Sunday, December 09, 2007

Cast away but not forgotten
Abandoned sailboat becomes lakefront's latest attraction

It has been 41 days since a Chicago landlubber piled his freshly fixed-up sailboat into Milwaukee's rocky coast, and nobody at this point can say when the depressing wreck will be extricated.

Friends say novice sailor Pavel Bernek had skippered the 34-foot boat only once before the fated trip in late October, but he had ambitions to eventually pilot it all the way to the far shores of our great lake. He wasn't going to stop there. He schemed to cross the Atlantic, blow through the Strait of Gibraltar and drop anchor in the Mediterranean Sea, where he hoped his girlfriend would be waiting for him.

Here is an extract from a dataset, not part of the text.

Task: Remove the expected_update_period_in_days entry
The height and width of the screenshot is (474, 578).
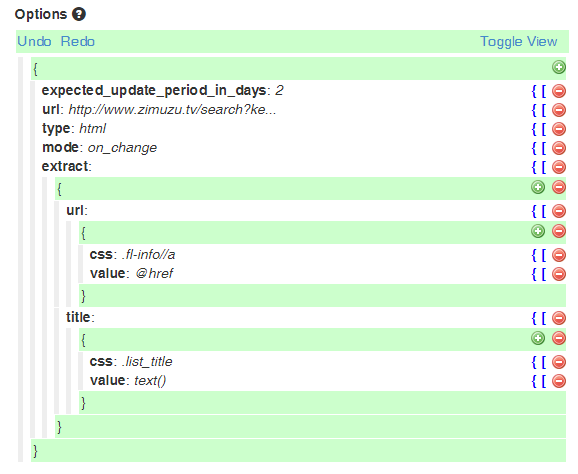Action: (558, 91)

But here in reality - in Milwaukee - the wounded "Falcon" lies on its side, in shin-deep water, ravaged by more than a month's worth of wintry punches from an ornery Lake Michigan.

Bernek's junk won't float again, but it has become something of a tragic magnet for some of the thousands who roll past on their daily commute along Lincoln Memorial Drive. Drivers frequently pull over to gaze at the waste. Amateur photographers cluster on the shore at dawn trying to capture whatever it is that pulled them there in the first place.

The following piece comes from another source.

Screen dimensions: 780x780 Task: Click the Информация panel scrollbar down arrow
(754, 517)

"At sunrise I've been there and there are like five or six other photographers," said Mike Fisk, a 42-year-old computer programmer who has made at least a half-dozen trips to the wreck.

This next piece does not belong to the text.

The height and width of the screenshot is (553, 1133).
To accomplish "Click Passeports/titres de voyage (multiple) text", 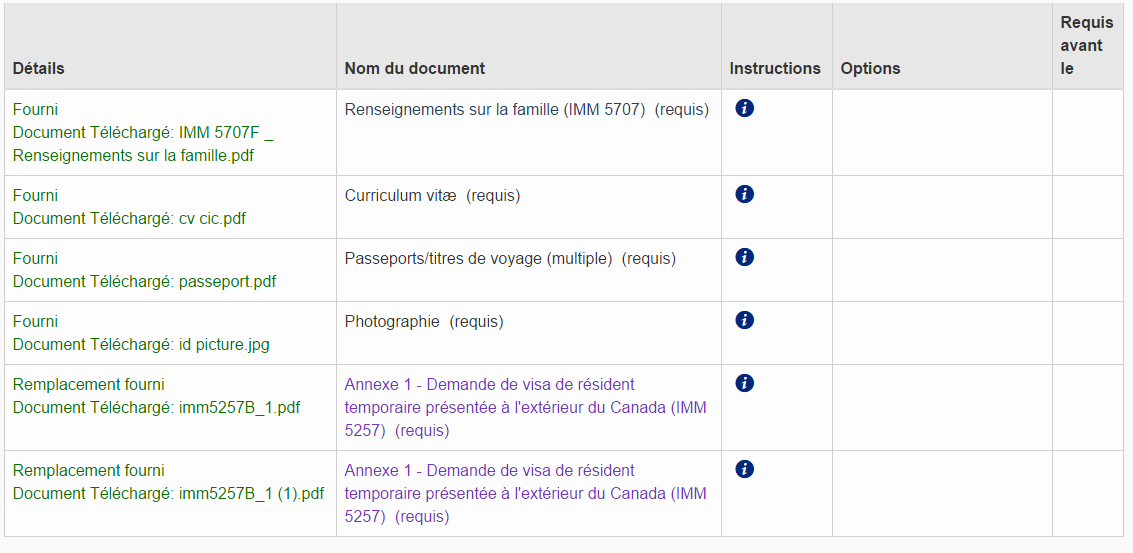I will tap(478, 259).
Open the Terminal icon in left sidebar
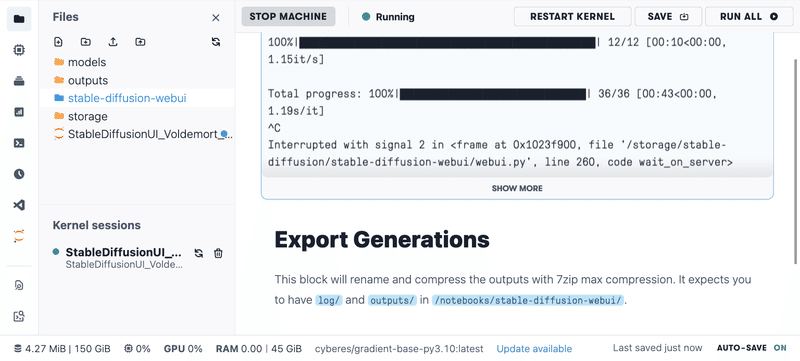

Fisk doesn't know why the others are there. He's not even sure why he is.

"It's sort of a sad thing," he said, "and there is a beauty to that, too."

Whitefish Bay's Jim Kops' daily commute to his east side office now includes a detour down Lincoln Memorial Drive, just to glimpse what he's begun calling his "forlorn little baby."

"It's got some weird attraction, I don't know what it is," he said.

Bernek, meanwhile, has winged his way back to his native Europe, a colleague said, broke as his boat.